WHAT TO DO
Could you set down exactly the lines in the records below between the line holding "Given: Select the Active status radio button" and the line holding "Task: Click the Edit Layout button", inclusive?

DATASET EXTRACT
· · · ·
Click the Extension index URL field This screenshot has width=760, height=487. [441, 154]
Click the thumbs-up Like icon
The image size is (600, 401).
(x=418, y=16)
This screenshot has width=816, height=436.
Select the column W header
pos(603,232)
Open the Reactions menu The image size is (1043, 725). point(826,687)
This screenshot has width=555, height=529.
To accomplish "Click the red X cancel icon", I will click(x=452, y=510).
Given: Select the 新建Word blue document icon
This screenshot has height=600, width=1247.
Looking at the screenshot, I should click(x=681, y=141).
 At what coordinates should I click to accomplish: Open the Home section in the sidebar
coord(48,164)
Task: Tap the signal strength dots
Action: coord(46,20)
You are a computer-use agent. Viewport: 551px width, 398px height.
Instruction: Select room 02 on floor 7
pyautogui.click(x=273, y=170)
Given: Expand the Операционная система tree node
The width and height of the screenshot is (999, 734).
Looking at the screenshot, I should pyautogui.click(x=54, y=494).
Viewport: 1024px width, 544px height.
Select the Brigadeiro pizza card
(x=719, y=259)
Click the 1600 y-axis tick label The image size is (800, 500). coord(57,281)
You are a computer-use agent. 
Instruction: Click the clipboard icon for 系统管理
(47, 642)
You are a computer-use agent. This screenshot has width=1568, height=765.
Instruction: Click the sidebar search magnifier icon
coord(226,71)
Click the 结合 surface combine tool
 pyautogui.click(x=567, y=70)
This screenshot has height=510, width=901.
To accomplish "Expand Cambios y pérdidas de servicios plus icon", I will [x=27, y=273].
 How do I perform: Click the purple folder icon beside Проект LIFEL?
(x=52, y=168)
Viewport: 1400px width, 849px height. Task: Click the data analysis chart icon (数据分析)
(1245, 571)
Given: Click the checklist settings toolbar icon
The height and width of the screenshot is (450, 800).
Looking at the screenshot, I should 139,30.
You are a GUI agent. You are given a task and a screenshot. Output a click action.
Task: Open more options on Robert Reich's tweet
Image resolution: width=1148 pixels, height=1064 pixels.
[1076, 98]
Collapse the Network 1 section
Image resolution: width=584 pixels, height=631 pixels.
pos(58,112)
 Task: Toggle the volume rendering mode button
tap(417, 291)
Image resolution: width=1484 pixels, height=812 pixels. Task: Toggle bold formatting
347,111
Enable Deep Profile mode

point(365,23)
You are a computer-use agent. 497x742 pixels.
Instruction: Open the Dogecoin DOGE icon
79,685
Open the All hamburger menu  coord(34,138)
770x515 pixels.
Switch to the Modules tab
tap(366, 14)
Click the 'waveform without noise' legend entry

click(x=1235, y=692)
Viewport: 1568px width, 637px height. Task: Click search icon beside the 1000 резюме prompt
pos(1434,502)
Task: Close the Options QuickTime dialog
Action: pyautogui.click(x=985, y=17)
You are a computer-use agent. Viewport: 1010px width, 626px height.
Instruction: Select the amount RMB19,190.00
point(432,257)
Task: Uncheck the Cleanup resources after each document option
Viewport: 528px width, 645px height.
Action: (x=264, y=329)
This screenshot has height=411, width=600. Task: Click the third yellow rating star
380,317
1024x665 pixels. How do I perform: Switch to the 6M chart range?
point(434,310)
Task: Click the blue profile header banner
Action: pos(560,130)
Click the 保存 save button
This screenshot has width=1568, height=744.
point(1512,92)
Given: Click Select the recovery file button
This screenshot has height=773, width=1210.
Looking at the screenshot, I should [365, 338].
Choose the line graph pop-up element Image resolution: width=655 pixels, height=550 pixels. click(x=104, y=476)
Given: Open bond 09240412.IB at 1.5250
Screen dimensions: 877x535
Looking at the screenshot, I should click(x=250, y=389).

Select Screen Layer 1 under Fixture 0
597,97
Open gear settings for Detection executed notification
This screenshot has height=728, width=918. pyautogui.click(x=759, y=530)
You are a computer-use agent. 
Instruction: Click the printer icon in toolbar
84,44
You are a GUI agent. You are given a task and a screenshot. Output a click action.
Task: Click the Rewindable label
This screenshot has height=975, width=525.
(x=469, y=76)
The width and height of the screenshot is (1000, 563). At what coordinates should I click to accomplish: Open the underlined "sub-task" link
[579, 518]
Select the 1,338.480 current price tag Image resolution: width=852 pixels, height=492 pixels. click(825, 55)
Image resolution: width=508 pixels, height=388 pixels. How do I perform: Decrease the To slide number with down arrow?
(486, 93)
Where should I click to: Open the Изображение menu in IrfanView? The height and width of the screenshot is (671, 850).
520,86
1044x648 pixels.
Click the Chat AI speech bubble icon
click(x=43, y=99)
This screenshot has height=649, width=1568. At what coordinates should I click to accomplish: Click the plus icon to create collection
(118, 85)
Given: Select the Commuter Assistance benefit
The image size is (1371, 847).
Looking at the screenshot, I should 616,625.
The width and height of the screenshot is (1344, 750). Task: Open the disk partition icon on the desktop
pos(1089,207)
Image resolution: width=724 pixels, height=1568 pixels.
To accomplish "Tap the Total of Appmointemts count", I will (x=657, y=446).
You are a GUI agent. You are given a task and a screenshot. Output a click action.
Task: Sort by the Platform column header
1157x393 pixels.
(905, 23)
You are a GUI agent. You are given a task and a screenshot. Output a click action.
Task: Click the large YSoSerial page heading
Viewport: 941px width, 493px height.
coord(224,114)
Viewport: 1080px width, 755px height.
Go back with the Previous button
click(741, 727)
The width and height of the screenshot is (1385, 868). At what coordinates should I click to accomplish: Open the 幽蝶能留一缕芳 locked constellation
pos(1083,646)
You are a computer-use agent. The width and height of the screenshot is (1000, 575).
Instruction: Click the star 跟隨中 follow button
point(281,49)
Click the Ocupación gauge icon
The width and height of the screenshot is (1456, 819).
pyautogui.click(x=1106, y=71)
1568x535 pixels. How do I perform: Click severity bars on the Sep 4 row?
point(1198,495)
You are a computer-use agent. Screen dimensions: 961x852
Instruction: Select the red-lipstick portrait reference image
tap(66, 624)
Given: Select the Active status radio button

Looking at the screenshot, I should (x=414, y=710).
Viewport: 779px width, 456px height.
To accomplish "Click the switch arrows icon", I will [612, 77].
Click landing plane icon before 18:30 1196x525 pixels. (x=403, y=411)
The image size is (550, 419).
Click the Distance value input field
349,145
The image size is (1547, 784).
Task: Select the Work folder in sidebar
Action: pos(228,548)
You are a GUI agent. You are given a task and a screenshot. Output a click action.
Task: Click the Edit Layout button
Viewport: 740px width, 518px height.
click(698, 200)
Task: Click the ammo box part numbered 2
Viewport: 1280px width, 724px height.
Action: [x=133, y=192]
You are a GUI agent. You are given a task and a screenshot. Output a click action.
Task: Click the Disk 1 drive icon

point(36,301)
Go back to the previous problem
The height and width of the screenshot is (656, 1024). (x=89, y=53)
· · · ·
RESPONSE BOX
Given: Select the Active status radio button

Looking at the screenshot, I should (x=414, y=710).
Viewport: 779px width, 456px height.
To accomplish "Click the switch arrows icon", I will [612, 77].
Click landing plane icon before 18:30 1196x525 pixels. (x=403, y=411)
The image size is (550, 419).
Click the Distance value input field
349,145
The image size is (1547, 784).
Task: Select the Work folder in sidebar
Action: pos(228,548)
You are a GUI agent. You are given a task and a screenshot. Output a click action.
Task: Click the Edit Layout button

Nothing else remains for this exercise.